— START OF RECORDS SUPPLIED —

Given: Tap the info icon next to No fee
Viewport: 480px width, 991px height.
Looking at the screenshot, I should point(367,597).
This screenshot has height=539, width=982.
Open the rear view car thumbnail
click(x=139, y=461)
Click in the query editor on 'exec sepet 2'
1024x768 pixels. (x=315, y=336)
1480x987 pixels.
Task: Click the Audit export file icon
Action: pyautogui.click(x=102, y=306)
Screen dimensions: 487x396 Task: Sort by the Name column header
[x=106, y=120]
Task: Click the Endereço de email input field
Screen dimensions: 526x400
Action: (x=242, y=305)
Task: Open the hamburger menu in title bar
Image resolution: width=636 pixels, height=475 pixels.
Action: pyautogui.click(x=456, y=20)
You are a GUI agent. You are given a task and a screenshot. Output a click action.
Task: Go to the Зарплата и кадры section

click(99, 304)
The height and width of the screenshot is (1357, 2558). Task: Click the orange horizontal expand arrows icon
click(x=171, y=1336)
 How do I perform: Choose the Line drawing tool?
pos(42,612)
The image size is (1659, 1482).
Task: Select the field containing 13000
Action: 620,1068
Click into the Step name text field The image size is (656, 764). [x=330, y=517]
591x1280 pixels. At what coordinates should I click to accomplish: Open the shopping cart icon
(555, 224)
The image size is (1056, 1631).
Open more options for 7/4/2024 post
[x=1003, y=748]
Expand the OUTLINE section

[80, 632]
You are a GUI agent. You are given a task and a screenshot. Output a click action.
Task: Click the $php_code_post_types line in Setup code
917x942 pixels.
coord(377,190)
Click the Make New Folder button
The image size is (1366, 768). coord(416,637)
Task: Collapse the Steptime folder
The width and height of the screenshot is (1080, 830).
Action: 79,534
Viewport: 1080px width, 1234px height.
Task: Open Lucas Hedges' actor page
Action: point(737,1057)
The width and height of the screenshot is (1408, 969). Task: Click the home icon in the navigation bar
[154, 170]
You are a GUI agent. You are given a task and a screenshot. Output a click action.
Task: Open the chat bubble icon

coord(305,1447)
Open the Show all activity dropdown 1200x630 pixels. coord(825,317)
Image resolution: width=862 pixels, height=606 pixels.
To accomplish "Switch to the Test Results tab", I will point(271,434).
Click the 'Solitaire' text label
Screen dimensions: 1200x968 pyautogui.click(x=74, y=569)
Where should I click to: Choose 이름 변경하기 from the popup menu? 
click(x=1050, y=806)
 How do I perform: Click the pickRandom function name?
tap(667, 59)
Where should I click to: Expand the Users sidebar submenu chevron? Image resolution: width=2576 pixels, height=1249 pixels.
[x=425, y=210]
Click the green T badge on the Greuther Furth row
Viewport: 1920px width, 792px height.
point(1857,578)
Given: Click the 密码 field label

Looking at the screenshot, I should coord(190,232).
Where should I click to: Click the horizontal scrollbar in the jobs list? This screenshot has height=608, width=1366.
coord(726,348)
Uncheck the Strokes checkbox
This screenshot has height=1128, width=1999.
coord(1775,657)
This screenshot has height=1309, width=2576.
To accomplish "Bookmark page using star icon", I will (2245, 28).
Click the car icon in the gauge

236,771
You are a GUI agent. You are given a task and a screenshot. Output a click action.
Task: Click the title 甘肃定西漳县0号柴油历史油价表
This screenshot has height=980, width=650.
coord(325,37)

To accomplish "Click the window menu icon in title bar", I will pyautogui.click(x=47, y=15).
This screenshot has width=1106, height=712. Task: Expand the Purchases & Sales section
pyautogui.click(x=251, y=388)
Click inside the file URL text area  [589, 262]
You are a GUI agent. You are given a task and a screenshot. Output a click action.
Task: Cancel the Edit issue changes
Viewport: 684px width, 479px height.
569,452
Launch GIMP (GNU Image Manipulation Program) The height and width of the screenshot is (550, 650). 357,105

— END OF RECORDS SUPPLIED —

## [PROBLEM REQUIREMENTS]
Transcribe all of the rows above line for line, with no changes.

## [ANSWER TO THE PROBLEM]
Given: Tap the info icon next to No fee
Viewport: 480px width, 991px height.
Looking at the screenshot, I should point(367,597).
This screenshot has height=539, width=982.
Open the rear view car thumbnail
click(x=139, y=461)
Click in the query editor on 'exec sepet 2'
1024x768 pixels. (x=315, y=336)
1480x987 pixels.
Task: Click the Audit export file icon
Action: pyautogui.click(x=102, y=306)
Screen dimensions: 487x396 Task: Sort by the Name column header
[x=106, y=120]
Task: Click the Endereço de email input field
Screen dimensions: 526x400
Action: (x=242, y=305)
Task: Open the hamburger menu in title bar
Image resolution: width=636 pixels, height=475 pixels.
Action: pyautogui.click(x=456, y=20)
You are a GUI agent. You are given a task and a screenshot. Output a click action.
Task: Go to the Зарплата и кадры section

click(99, 304)
The height and width of the screenshot is (1357, 2558). Task: Click the orange horizontal expand arrows icon
click(x=171, y=1336)
 How do I perform: Choose the Line drawing tool?
pos(42,612)
The image size is (1659, 1482).
Task: Select the field containing 13000
Action: 620,1068
Click into the Step name text field The image size is (656, 764). [x=330, y=517]
591x1280 pixels. At what coordinates should I click to accomplish: Open the shopping cart icon
(555, 224)
The image size is (1056, 1631).
Open more options for 7/4/2024 post
[x=1003, y=748]
Expand the OUTLINE section

[80, 632]
You are a GUI agent. You are given a task and a screenshot. Output a click action.
Task: Click the $php_code_post_types line in Setup code
917x942 pixels.
coord(377,190)
Click the Make New Folder button
The image size is (1366, 768). coord(416,637)
Task: Collapse the Steptime folder
The width and height of the screenshot is (1080, 830).
Action: 79,534
Viewport: 1080px width, 1234px height.
Task: Open Lucas Hedges' actor page
Action: point(737,1057)
The width and height of the screenshot is (1408, 969). Task: Click the home icon in the navigation bar
[154, 170]
You are a GUI agent. You are given a task and a screenshot. Output a click action.
Task: Open the chat bubble icon

coord(305,1447)
Open the Show all activity dropdown 1200x630 pixels. coord(825,317)
Image resolution: width=862 pixels, height=606 pixels.
To accomplish "Switch to the Test Results tab", I will point(271,434).
Click the 'Solitaire' text label
Screen dimensions: 1200x968 pyautogui.click(x=74, y=569)
Where should I click to: Choose 이름 변경하기 from the popup menu? 
click(x=1050, y=806)
 How do I perform: Click the pickRandom function name?
tap(667, 59)
Where should I click to: Expand the Users sidebar submenu chevron? Image resolution: width=2576 pixels, height=1249 pixels.
[x=425, y=210]
Click the green T badge on the Greuther Furth row
Viewport: 1920px width, 792px height.
point(1857,578)
Given: Click the 密码 field label

Looking at the screenshot, I should coord(190,232).
Where should I click to: Click the horizontal scrollbar in the jobs list? This screenshot has height=608, width=1366.
coord(726,348)
Uncheck the Strokes checkbox
This screenshot has height=1128, width=1999.
coord(1775,657)
This screenshot has height=1309, width=2576.
To accomplish "Bookmark page using star icon", I will (2245, 28).
Click the car icon in the gauge

236,771
You are a GUI agent. You are given a task and a screenshot. Output a click action.
Task: Click the title 甘肃定西漳县0号柴油历史油价表
This screenshot has height=980, width=650.
coord(325,37)

To accomplish "Click the window menu icon in title bar", I will pyautogui.click(x=47, y=15).
This screenshot has width=1106, height=712. Task: Expand the Purchases & Sales section
pyautogui.click(x=251, y=388)
Click inside the file URL text area  [589, 262]
You are a GUI agent. You are given a task and a screenshot. Output a click action.
Task: Cancel the Edit issue changes
Viewport: 684px width, 479px height.
569,452
Launch GIMP (GNU Image Manipulation Program) The height and width of the screenshot is (550, 650). 357,105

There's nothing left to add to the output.